**Given task**
Copy every line of these records word for word. Leave the pictures out.

**Rows showing where targets appear**
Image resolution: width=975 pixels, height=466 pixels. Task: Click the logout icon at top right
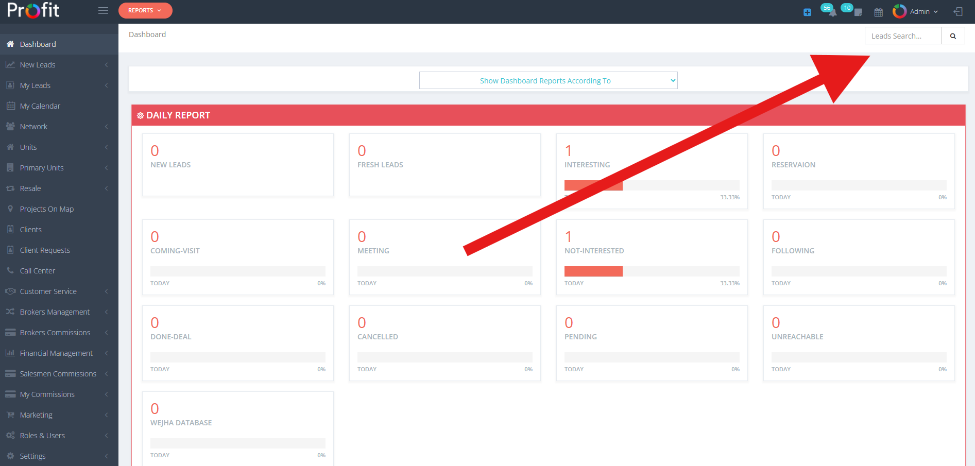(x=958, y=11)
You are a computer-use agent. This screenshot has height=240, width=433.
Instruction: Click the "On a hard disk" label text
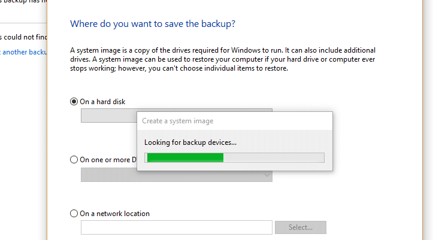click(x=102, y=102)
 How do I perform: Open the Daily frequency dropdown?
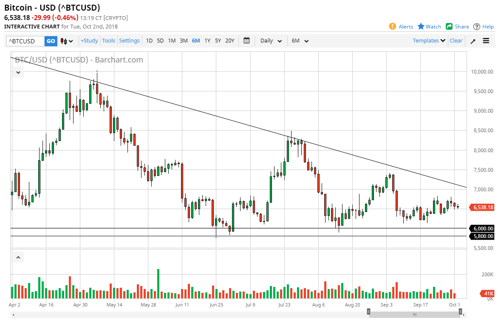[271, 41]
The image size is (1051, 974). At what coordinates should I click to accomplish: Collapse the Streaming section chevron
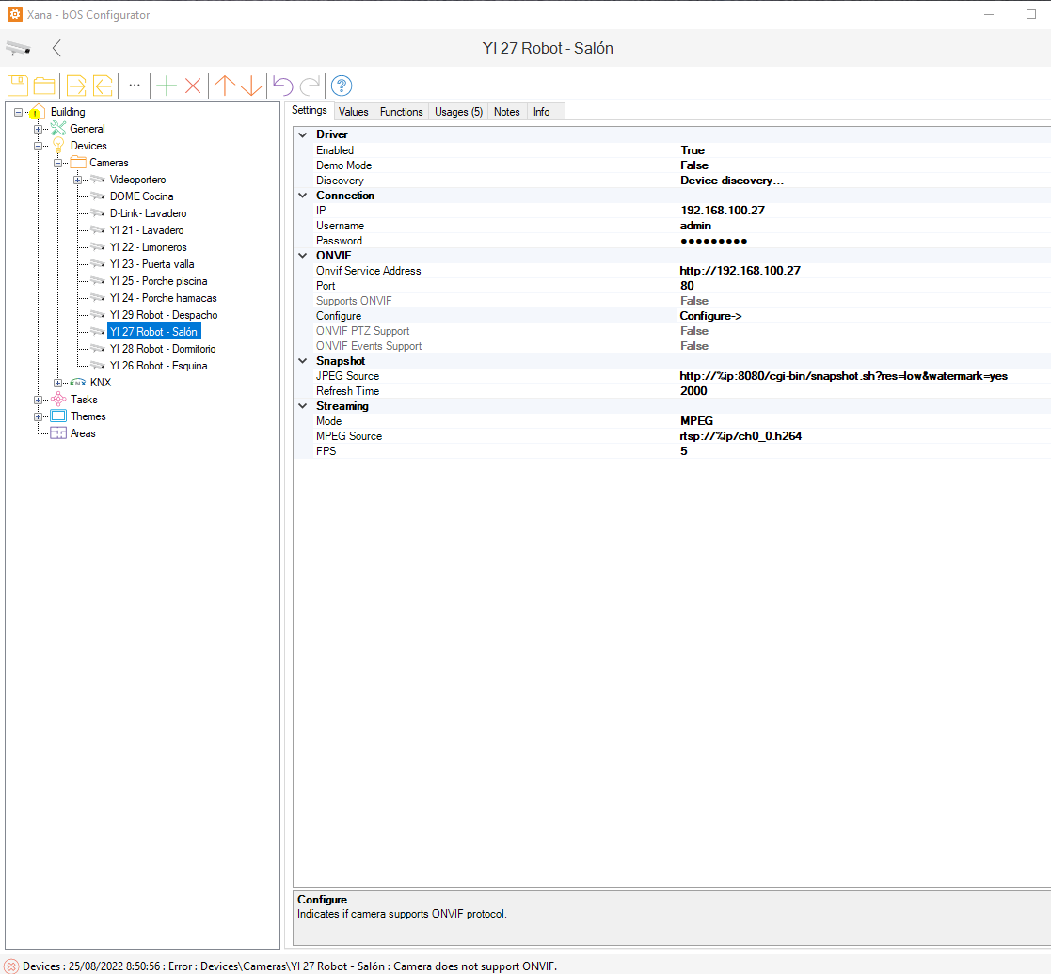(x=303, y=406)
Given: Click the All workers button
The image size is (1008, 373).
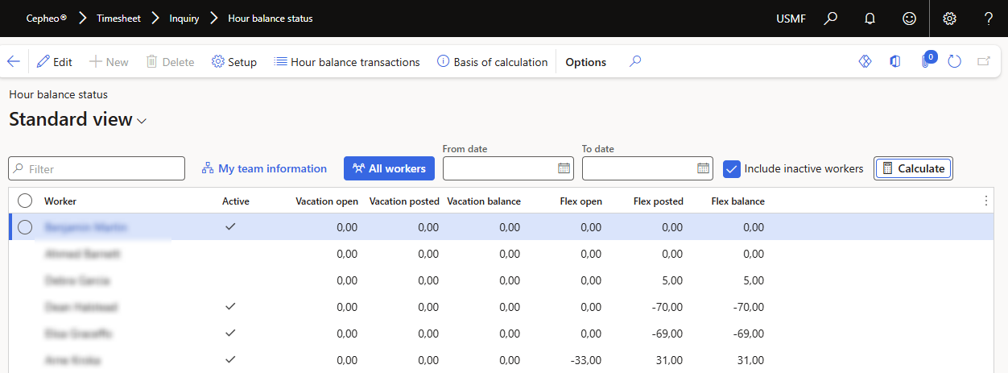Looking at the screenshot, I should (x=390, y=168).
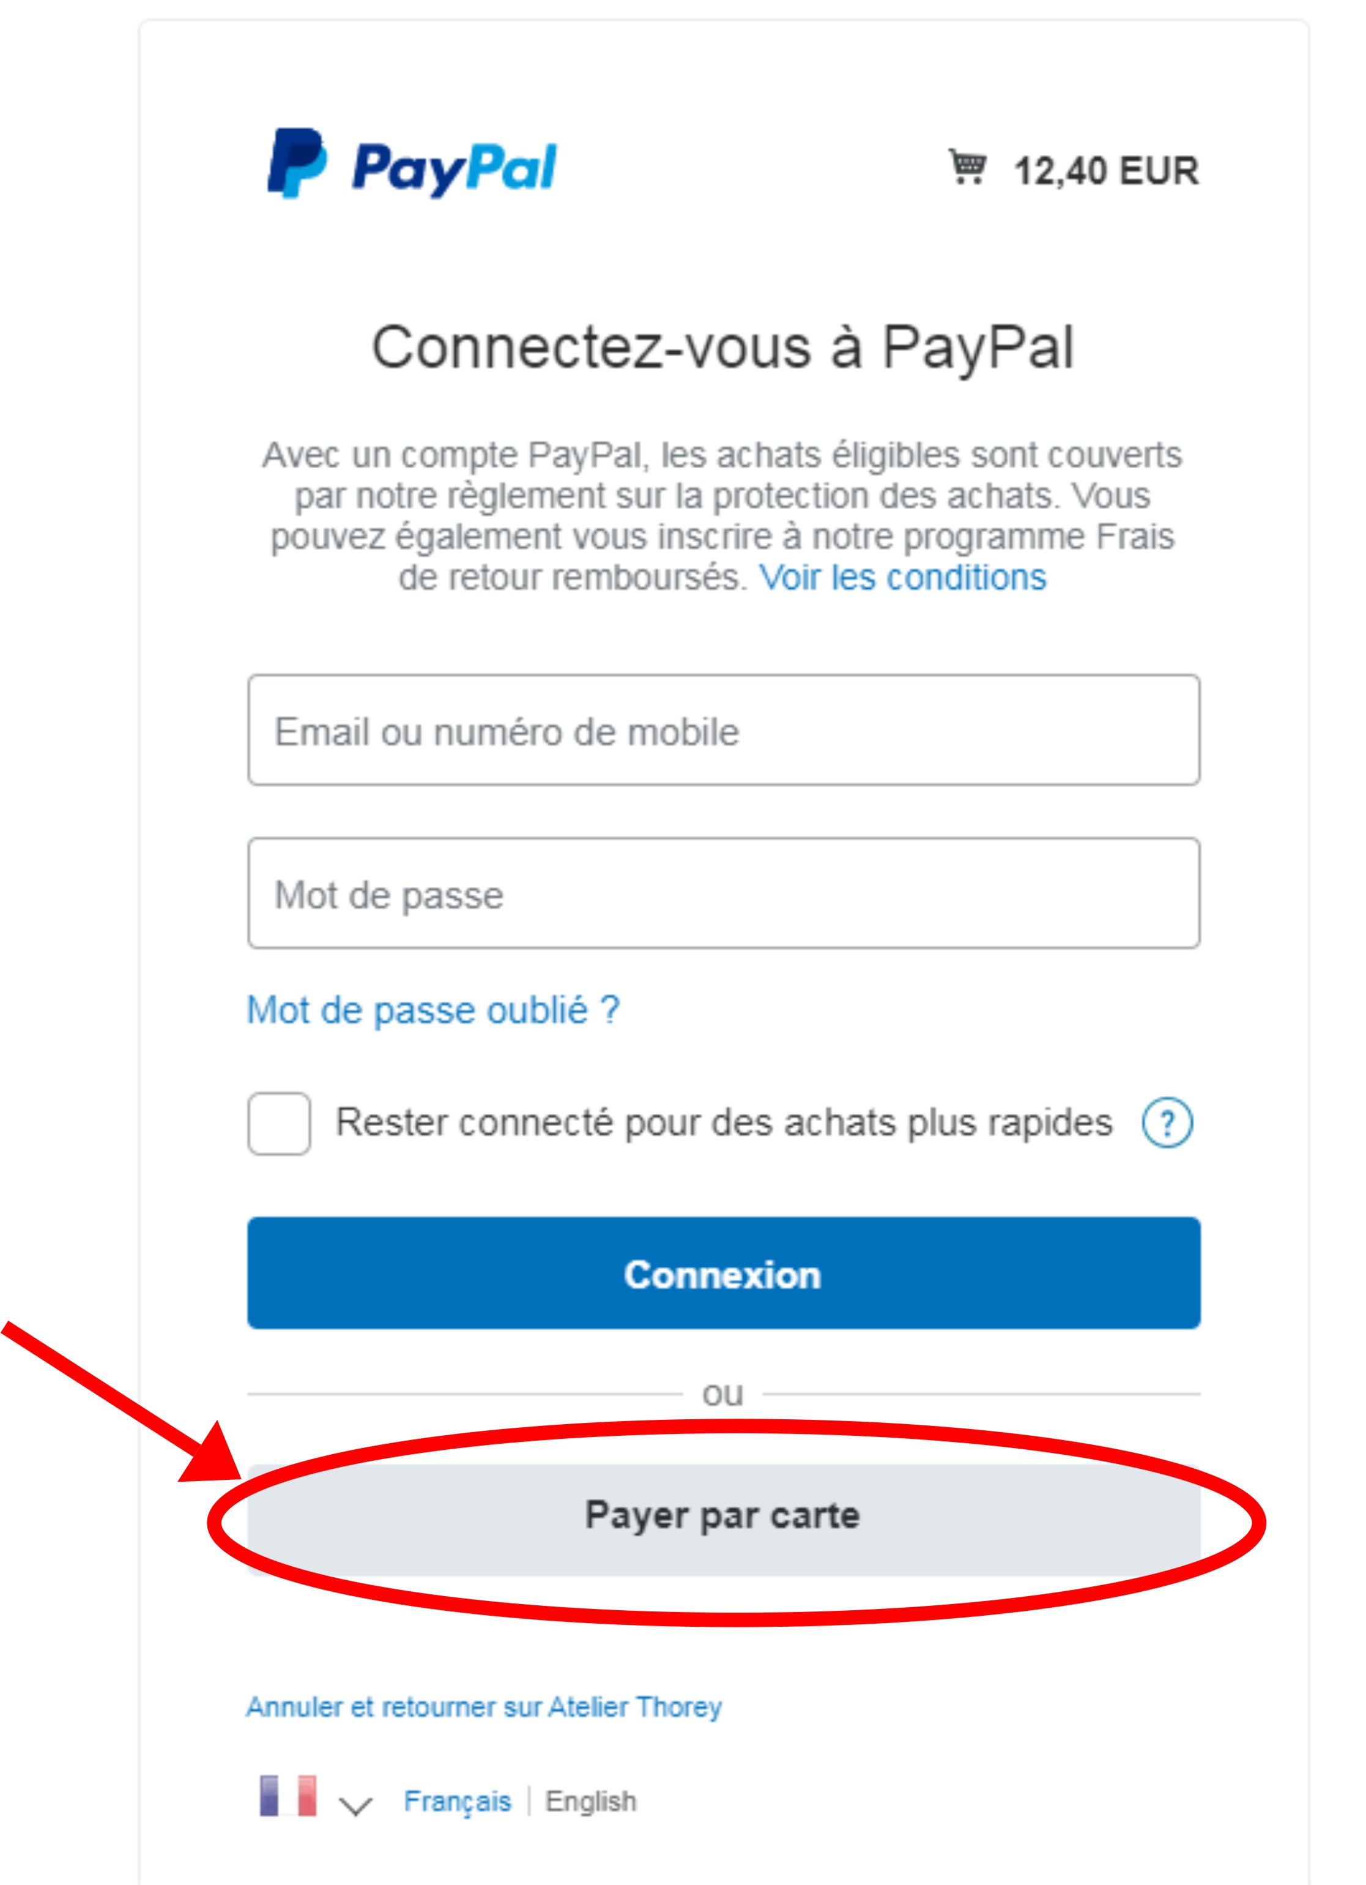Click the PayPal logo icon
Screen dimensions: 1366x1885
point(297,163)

**Written solution**
Image resolution: width=975 pixels, height=466 pixels. Task: Click the logout icon at top right
(x=958, y=11)
You are a computer-use agent. This screenshot has height=240, width=433.
Instruction: Click the "On a hard disk" label text
click(x=102, y=102)
 How do I perform: Open the Daily frequency dropdown?
[271, 41]
The image size is (1051, 974). At what coordinates should I click to accomplish: Collapse the Streaming section chevron
(x=303, y=406)
Given: Click the All workers button
The image size is (1008, 373).
Looking at the screenshot, I should (x=390, y=168).
Click the PayPal logo icon
Screen dimensions: 1366x1885
point(297,163)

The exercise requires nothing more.